Le había preguntado a Hamish sobre sus vecinos y el muchacho la puso al corriente hasta del último detalle. Estaba el señor Terrell, un inglés que había adquirido la cervecería de McGregor. El sirviente le contó que su esposa era de buena cuna y el hombre hijo de un caballero, así que ocupaban uno de los primeros puestos en su lista de visitas, pero el líder era el highlander que poseía la propiedad vecina, Ewan McPherson, viejo amigo del señor McGregor.

La señora Rossmoran, aunque no era tan rica como los Terrell, era una hija de la tierra, de Escocia; según Hamish, su familia era la que llevaba más tiempo en la zona. Ella apuntó en su lista que lambién sería una de sus primeras visitas.

Cuando terminó el desayuno, fue otra vez en busca de Hamish. No tuvo suerte en dar con él hasta que bajó al pasaje de servicio y le llamó por su nombre a gritos.

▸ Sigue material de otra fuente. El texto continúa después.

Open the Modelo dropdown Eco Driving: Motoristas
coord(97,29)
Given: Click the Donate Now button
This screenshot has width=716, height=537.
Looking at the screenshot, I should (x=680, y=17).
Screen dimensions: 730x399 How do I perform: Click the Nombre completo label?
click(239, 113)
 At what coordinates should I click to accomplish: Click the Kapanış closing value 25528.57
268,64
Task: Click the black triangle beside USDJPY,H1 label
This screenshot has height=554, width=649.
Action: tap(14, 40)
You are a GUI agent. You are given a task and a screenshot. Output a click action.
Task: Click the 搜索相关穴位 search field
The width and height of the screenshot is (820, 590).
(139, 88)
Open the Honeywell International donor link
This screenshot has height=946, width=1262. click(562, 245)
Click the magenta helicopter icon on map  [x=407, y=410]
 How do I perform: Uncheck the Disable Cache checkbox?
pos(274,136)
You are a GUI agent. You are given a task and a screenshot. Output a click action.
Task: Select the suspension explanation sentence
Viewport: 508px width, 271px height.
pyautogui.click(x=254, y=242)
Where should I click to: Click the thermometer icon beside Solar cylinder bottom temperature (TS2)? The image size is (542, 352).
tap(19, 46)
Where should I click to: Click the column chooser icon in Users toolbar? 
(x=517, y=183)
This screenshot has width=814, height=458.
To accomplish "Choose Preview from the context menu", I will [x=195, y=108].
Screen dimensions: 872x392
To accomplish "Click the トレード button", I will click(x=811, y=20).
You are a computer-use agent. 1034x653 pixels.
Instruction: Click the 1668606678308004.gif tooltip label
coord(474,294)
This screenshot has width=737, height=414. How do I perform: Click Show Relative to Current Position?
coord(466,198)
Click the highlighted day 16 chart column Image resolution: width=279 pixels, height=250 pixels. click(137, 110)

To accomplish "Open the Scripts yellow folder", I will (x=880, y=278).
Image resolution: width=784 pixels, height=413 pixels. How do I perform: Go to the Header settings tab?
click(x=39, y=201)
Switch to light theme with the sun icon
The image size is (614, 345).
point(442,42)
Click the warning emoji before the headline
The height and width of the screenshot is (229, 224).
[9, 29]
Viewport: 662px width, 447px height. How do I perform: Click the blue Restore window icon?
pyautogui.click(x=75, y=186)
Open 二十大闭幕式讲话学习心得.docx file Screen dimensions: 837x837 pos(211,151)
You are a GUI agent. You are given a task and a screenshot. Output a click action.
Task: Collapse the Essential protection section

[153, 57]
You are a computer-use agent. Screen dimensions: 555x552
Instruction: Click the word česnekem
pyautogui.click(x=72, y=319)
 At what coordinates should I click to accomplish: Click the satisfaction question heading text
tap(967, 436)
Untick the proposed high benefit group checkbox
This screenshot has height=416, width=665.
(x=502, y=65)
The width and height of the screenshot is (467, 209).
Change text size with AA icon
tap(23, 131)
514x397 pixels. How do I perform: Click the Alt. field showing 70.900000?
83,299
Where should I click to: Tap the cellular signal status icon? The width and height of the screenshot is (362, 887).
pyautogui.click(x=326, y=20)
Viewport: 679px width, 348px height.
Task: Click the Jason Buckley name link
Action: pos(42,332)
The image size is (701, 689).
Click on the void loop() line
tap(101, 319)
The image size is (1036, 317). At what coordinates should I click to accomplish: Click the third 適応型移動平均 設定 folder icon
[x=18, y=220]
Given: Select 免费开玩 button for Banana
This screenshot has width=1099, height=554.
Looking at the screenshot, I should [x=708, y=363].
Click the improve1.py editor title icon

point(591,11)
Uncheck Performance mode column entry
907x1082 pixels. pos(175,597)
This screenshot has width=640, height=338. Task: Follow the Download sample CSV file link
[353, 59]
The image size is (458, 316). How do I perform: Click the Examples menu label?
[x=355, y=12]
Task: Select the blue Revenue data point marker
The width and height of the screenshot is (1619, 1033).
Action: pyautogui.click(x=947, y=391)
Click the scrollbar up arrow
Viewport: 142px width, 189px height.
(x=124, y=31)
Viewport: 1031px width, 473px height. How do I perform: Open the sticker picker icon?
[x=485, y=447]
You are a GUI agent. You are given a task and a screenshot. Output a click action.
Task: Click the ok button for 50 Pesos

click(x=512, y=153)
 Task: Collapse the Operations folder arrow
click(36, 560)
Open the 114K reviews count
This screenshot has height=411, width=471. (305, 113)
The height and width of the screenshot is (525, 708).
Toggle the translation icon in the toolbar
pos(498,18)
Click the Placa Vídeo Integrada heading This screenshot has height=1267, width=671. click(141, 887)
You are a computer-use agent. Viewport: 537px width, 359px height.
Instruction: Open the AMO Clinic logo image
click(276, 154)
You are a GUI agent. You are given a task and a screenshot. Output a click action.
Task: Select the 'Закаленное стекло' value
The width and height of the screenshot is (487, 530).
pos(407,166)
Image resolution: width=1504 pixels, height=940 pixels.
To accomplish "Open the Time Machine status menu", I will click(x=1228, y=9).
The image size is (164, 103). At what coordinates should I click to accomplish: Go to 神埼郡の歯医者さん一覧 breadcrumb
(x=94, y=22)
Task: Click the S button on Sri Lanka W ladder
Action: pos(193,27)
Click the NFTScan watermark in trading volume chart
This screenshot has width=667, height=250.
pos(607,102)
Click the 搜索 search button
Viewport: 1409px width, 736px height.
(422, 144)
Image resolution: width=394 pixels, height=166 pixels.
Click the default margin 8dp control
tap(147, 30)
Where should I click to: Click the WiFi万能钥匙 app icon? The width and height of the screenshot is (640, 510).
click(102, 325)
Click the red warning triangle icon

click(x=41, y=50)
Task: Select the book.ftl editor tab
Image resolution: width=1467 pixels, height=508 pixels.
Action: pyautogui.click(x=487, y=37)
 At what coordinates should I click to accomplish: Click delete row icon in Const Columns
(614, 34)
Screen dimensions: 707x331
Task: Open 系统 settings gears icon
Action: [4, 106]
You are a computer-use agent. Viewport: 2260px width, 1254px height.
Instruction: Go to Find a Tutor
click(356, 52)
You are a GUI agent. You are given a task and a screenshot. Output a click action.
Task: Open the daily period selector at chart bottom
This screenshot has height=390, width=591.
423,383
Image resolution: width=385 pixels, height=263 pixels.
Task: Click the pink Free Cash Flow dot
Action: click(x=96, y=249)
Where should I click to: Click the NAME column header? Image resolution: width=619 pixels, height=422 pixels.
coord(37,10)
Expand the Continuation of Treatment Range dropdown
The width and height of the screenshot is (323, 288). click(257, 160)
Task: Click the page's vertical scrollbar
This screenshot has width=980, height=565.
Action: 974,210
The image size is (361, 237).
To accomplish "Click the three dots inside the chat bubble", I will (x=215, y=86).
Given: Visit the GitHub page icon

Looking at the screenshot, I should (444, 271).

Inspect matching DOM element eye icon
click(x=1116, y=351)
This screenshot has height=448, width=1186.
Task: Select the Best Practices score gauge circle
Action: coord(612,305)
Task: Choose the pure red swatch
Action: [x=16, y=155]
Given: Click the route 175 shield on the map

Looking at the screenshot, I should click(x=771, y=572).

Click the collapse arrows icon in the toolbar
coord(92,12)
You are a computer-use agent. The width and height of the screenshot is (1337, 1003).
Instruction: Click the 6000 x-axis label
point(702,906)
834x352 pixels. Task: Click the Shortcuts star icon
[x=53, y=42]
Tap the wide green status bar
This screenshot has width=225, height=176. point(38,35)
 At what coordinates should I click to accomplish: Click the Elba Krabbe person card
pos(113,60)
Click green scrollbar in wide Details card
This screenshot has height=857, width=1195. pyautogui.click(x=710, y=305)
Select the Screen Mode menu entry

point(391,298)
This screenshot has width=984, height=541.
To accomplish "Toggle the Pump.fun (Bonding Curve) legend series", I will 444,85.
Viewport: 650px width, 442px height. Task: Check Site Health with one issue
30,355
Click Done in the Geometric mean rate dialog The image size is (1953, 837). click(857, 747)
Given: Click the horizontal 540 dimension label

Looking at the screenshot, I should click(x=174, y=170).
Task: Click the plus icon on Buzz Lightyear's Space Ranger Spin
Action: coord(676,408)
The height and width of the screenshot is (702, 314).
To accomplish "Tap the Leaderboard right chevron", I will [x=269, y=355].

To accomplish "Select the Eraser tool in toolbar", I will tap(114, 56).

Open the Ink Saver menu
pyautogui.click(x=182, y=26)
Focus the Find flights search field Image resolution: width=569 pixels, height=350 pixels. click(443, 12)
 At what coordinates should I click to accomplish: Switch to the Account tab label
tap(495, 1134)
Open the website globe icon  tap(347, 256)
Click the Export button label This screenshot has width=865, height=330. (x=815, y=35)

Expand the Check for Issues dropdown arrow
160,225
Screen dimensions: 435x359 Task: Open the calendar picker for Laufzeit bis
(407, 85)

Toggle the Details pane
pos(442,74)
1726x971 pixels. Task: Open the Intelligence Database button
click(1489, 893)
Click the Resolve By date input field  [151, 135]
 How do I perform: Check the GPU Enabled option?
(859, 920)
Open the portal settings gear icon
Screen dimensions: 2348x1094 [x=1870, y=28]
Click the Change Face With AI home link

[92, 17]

El salió repentinamente de la cocina con expresión de preocupación, pero Hamish solía estar siempre preocupado por algo, así que no dio demasiada importancia al hecho.

—Hamish, por favor, tienes que hacer correr el rumor de que necesitamos obreros. Cualquier clase de obrero, desde fontaneros a vidrieros o carpinteros. Pueden comenzar a venir hoy mismo, el señor McBride hablará con ellos.

Hamish la escuchó atentamente.

Sí, eso será si logramos encontrarle —apostilló con seriedad.

Ella se quedó inmóvil.

—¿Si podemos encontrar a quién? ¿Al señor McBride?

—Sí. —El chico asintió con la cabeza y su expresión de preocupación se hizo más aguda—. Se ha ido, señora. No hay ni rastro de él.